- To do -
In the records below, the relevant part opens with the line containing "Justify text to both margins" and closes with the line containing "Select Personal Investments"; print that part exactly and only, without its pictures.

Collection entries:
------------------------

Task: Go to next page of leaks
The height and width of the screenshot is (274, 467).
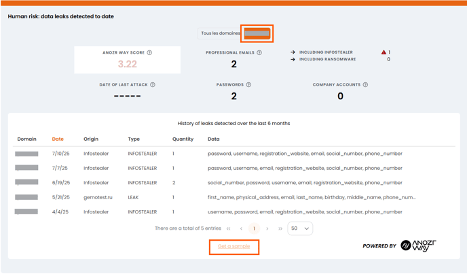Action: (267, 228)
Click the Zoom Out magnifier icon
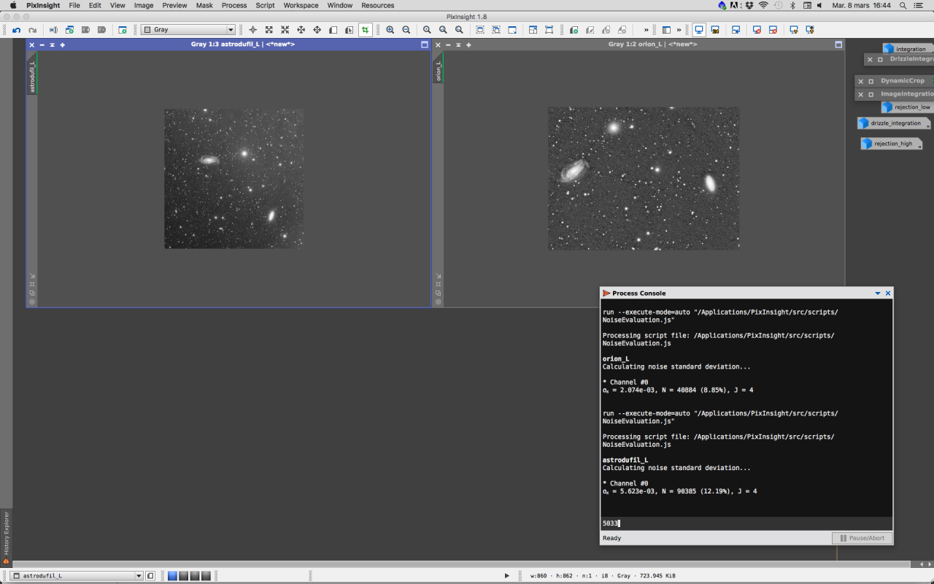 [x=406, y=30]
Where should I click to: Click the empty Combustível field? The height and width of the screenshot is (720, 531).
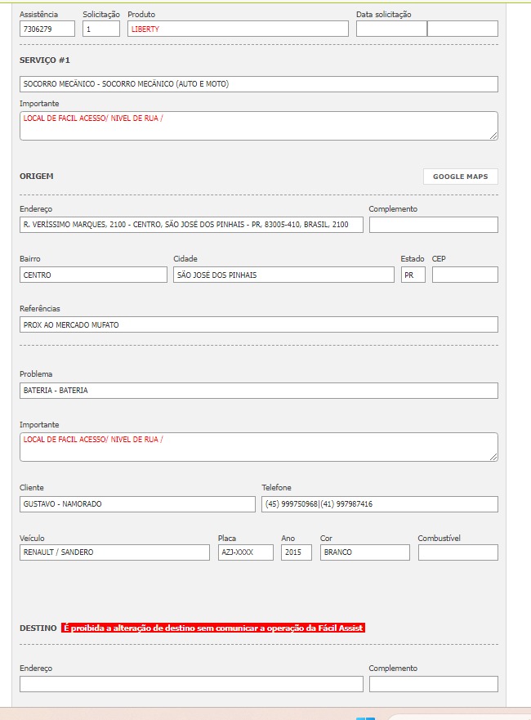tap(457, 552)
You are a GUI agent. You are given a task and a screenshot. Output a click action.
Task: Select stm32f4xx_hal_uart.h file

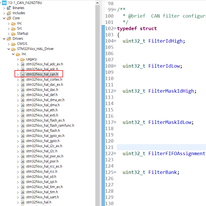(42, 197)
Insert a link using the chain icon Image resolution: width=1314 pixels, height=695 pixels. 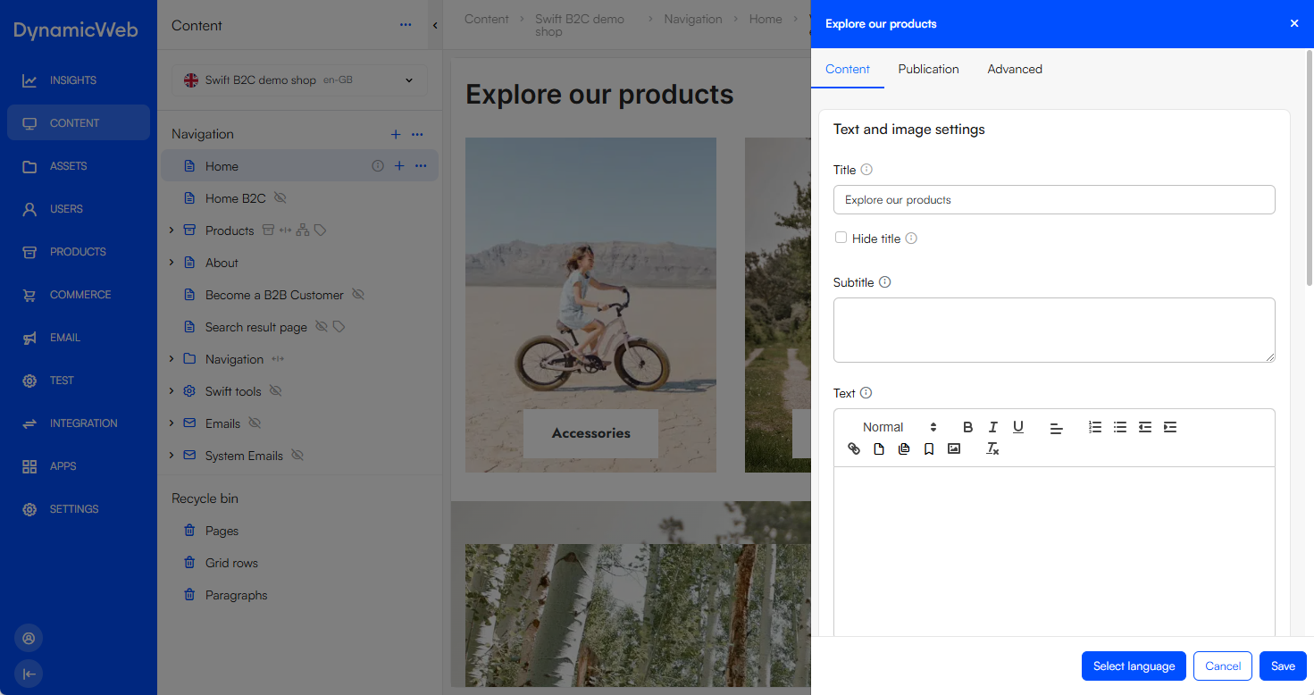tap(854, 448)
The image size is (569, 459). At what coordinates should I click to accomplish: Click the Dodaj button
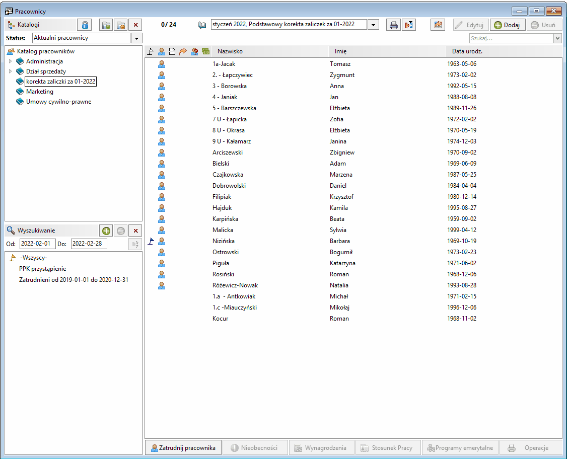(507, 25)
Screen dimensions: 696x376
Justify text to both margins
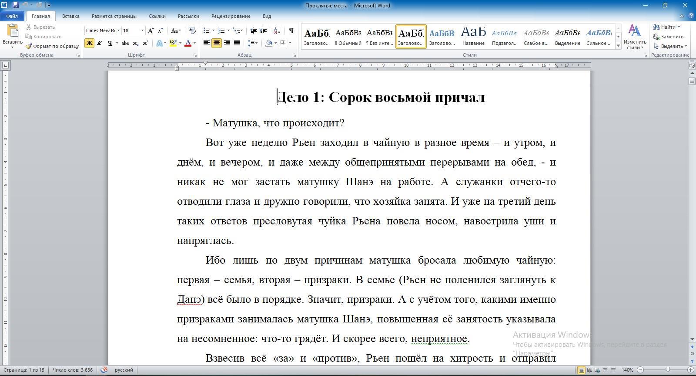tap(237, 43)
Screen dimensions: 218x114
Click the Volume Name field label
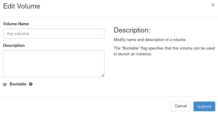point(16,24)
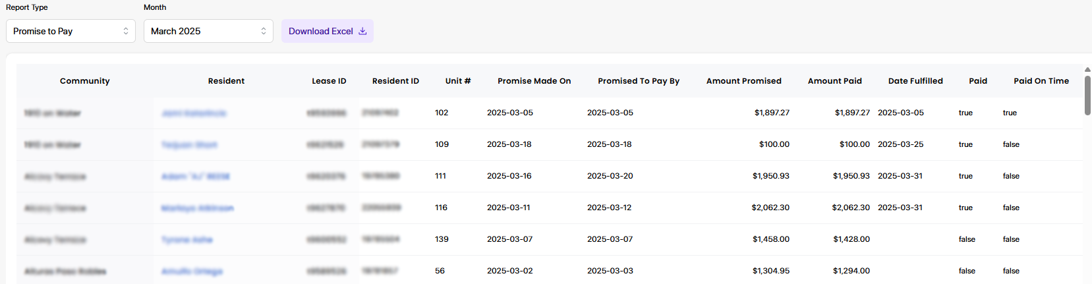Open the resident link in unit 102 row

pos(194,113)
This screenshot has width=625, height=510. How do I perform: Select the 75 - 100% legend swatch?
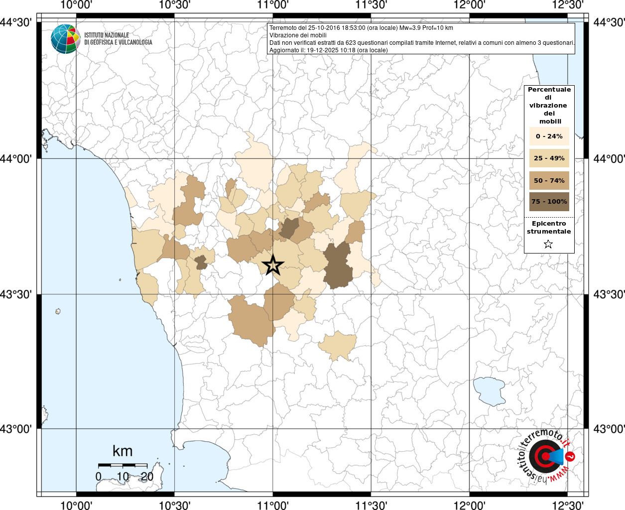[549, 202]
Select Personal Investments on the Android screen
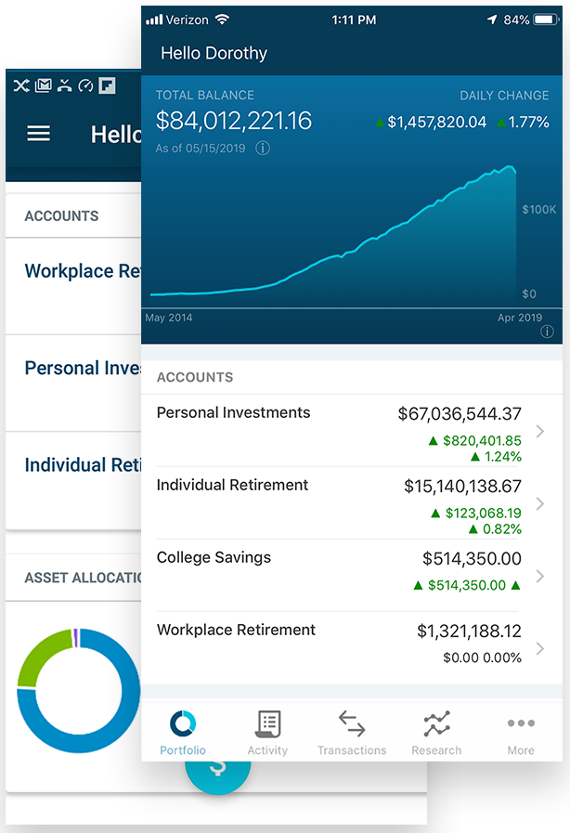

------------------------

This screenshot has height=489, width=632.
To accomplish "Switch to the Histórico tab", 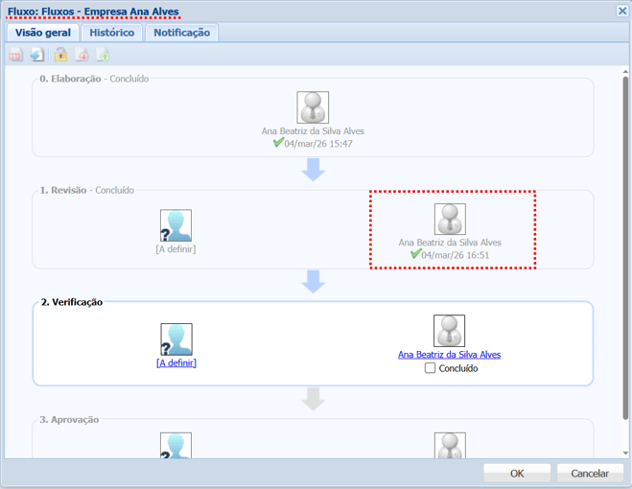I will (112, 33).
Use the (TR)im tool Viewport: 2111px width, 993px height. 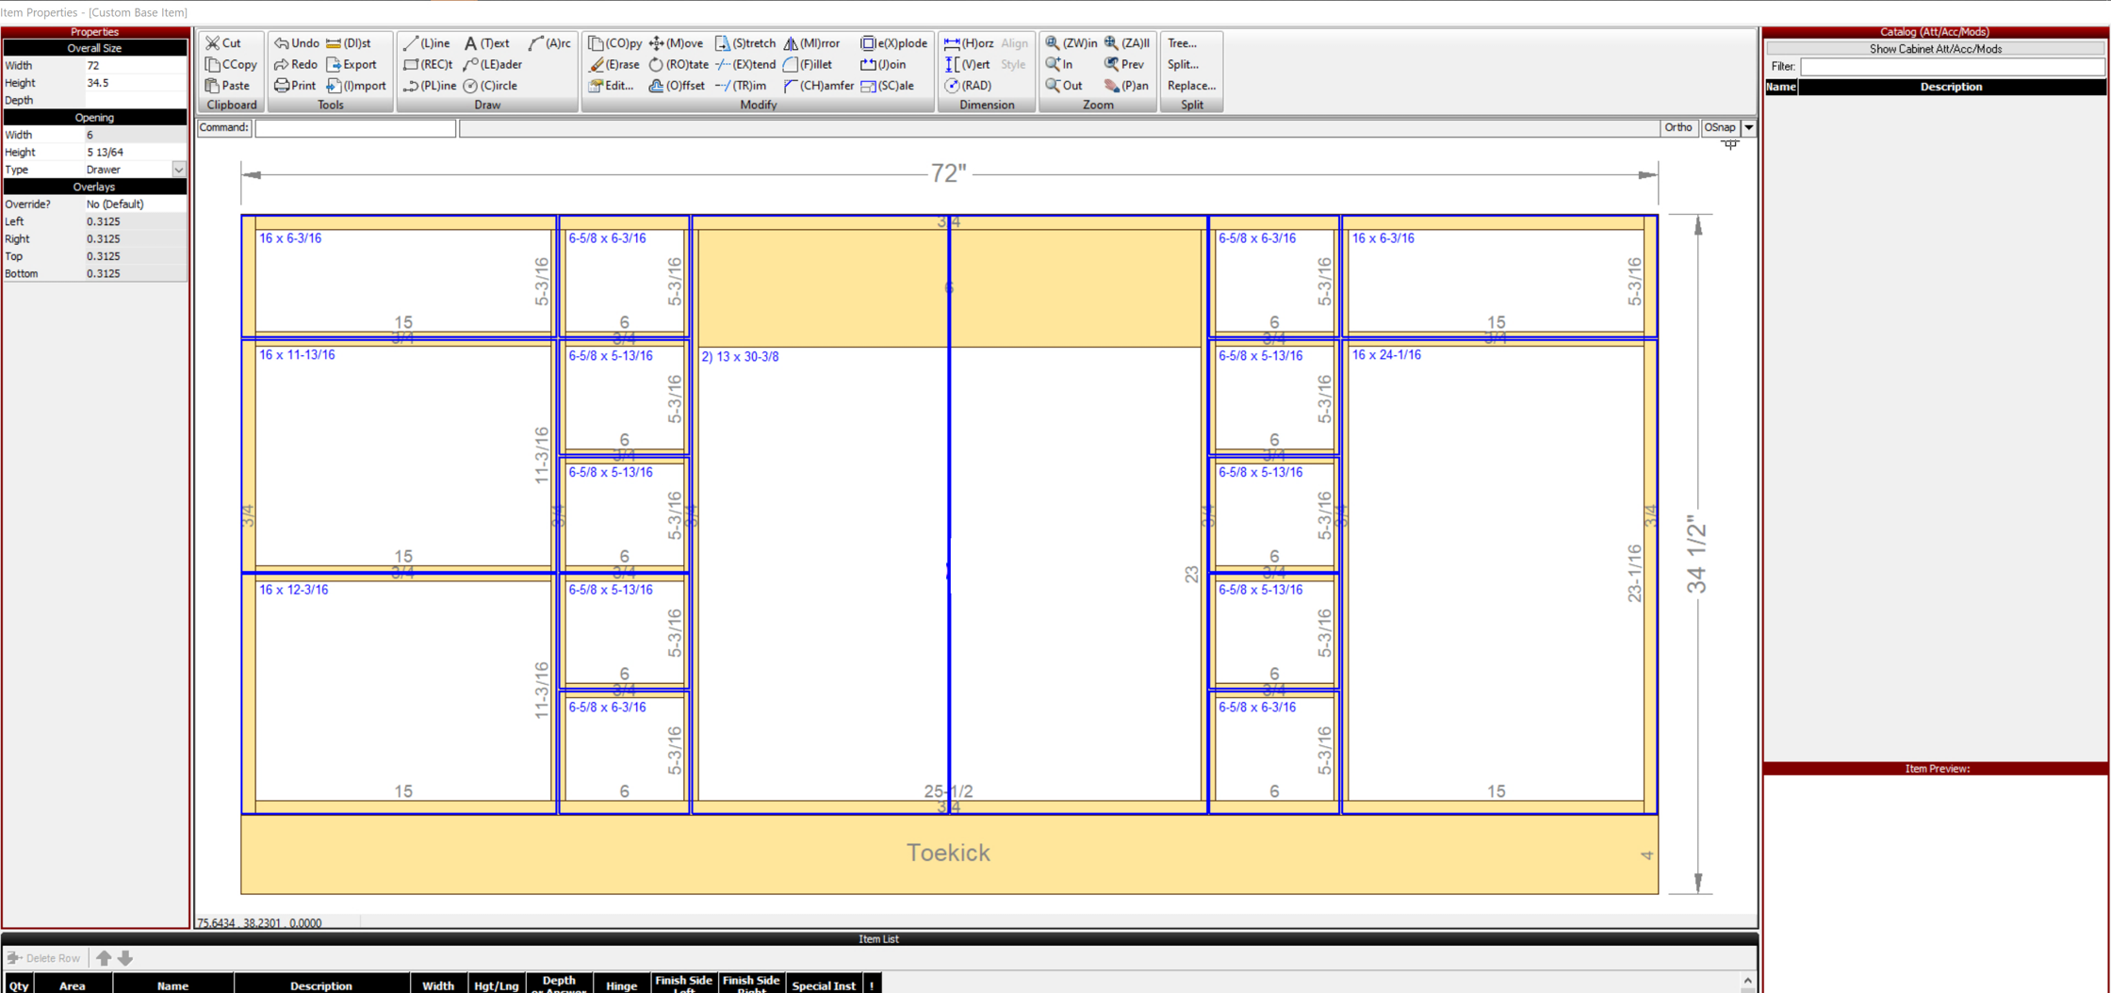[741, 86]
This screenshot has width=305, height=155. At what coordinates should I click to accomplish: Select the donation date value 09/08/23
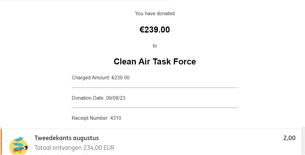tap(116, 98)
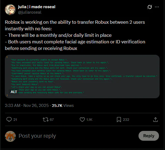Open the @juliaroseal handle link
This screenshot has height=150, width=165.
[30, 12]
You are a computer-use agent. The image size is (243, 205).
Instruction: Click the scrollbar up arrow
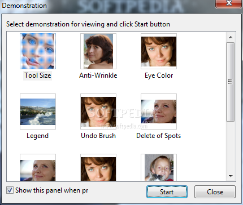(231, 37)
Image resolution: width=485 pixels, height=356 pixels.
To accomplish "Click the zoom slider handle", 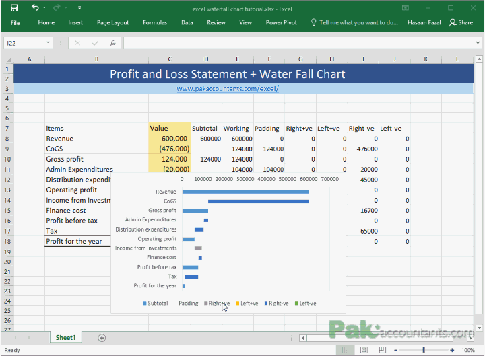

------------------------

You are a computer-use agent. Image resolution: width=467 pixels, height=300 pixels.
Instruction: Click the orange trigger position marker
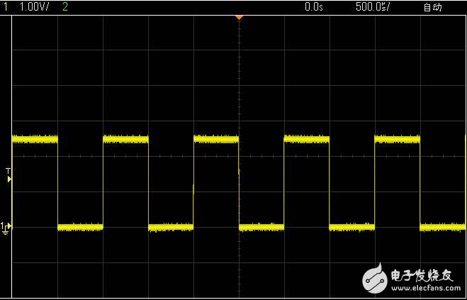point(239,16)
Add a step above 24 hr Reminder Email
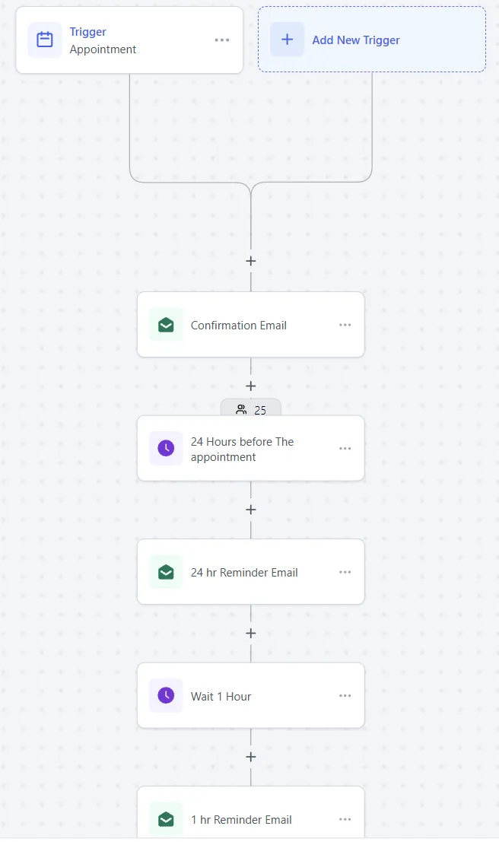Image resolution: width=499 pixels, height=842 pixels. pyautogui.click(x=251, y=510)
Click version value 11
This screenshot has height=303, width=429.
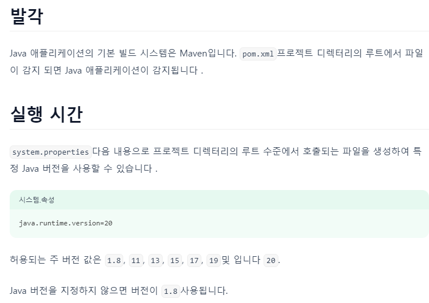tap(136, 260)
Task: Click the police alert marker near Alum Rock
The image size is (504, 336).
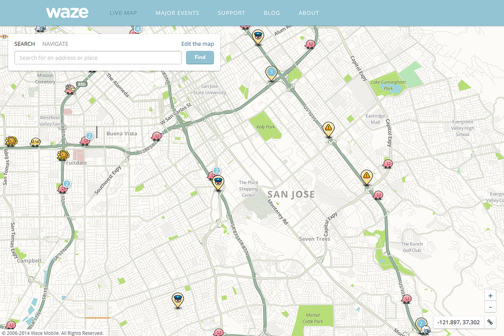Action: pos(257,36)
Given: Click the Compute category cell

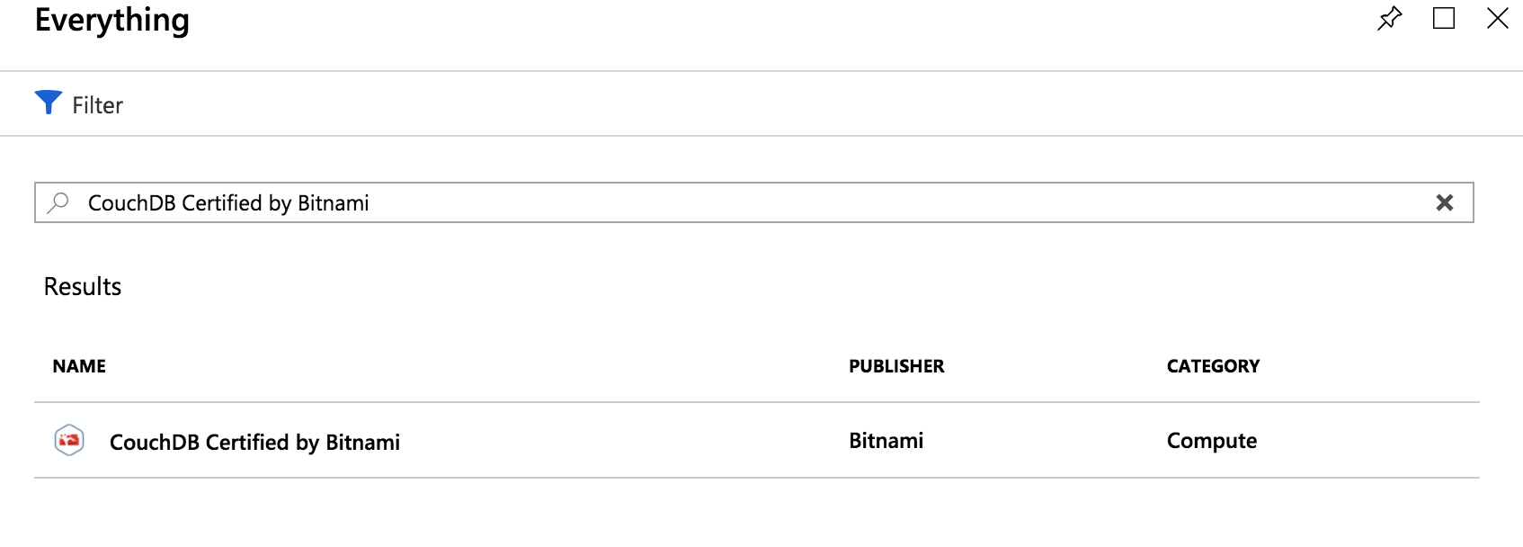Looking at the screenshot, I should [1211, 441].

------------------------

- Result for this exercise -
Justify text to both margins
tap(237, 43)
Screen dimensions: 218x114
Click the Volume Name field label
point(16,24)
Open the resident link in unit 102 row

pos(194,113)
This screenshot has width=625, height=510. How do I perform: Select the 75 - 100% legend swatch?
[549, 202]
Select Personal Investments on the Android screen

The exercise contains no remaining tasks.